Nesse caso, não há falsidade do juízo anterior, mas novo juízo, construído a
partir dos dados apreendidos na realidade natural.
As
impressões e juízos são sempre coincidentes e se manifestam da mesma forma
entre seres da mesma espécie, bastando examinar o comportamento dos animais em
relação ao movimento ou ao uso de suas habilidades diante de obstáculos para
perceber-se que, salvo em caso de grave trauma no processo evolutivo, o
comportamento diante de situações semelhantes será o mesmo.
Por óbvio
que estamos falando, aqui, de aptidão inata, razão pela qual é necessário
registrar que, no caso da introdução de juízos sintéticos mediante processo de
adestramento ou trauma, é possível alterar essas relações de tal forma a
induzir a comportamentos diversos em situações semelhantes entre seres da mesma
espécie.
Mas esse é
um assunto que precisa ser examinado não sob o ângulo da filosofia, mas da
psicologia, a qual haverá de identificar a correspondência entre juízos
sintéticos e comportamentos, agora tendo o ser (inclusive o homem) como
fenômeno complexo, levado a agir a partir de relações que estabelece entre
impressões e juízos.
[1] Os juízos
matemáticos são puramente sintéticos. No entanto, quase sempre estão
representados por coisas.
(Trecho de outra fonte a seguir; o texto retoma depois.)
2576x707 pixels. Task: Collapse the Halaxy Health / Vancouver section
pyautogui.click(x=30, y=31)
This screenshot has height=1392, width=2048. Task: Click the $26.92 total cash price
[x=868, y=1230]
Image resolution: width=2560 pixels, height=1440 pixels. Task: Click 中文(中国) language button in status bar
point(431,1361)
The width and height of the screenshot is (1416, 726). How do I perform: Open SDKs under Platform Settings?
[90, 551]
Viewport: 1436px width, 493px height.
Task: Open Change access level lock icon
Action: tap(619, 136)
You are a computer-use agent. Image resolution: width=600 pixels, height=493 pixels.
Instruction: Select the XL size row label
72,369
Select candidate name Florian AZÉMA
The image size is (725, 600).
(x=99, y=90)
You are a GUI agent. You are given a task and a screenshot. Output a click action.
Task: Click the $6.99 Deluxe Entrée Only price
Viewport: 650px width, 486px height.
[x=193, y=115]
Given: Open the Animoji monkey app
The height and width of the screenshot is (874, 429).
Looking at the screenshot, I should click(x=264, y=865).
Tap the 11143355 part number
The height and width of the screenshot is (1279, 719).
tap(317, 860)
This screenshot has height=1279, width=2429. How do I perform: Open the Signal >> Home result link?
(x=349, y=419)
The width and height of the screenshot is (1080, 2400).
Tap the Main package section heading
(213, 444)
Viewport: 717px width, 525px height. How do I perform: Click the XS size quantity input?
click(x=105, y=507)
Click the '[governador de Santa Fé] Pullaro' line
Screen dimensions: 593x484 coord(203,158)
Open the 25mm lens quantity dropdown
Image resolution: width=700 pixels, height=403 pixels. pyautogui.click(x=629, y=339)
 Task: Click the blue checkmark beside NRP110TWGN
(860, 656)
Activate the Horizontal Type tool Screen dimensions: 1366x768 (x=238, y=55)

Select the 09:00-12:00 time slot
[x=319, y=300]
Somar laranjas ou qualquer outro objeto pode
constituir recurso para introduzir os iniciantes no estudo da matemática, mas
basta acompanhar o aparecimento dos primeiros problemas para se constatar que
eles dificultam a exposição das idéias e corrompem espíritos de tal forma que
muitos jamais conseguem recuperar a capacidade de compreendê-la corretamente.
[2] O uso de
modelos como recurso teórico é revelado pelo sucesso de recentes estudos que
tentam explicar a sociedade humana a partir do exame de estruturas celulares.
[3] Se as
explicações dos astrônomos sobre as estrelas estiverem corretas, o que vemos
hoje no firmamento são apenas impressões enviadas por elas há milhões de anos.
As estrelas de hoje, no atual estágio da ciência, analiticamente, jamais serão
conhecidas.
[4] Não é
objetivo deste ensaio examinar o tema sob esse ângulo, mas parece possível
existir essa capacidade, em maior ou menor grau, em todos os seres vivos.
[5] Somente
uma visão esquizofrênica do mundo pode sustentar a existência de diferentes
juízos sintéticos para idênticas impressões analíticas.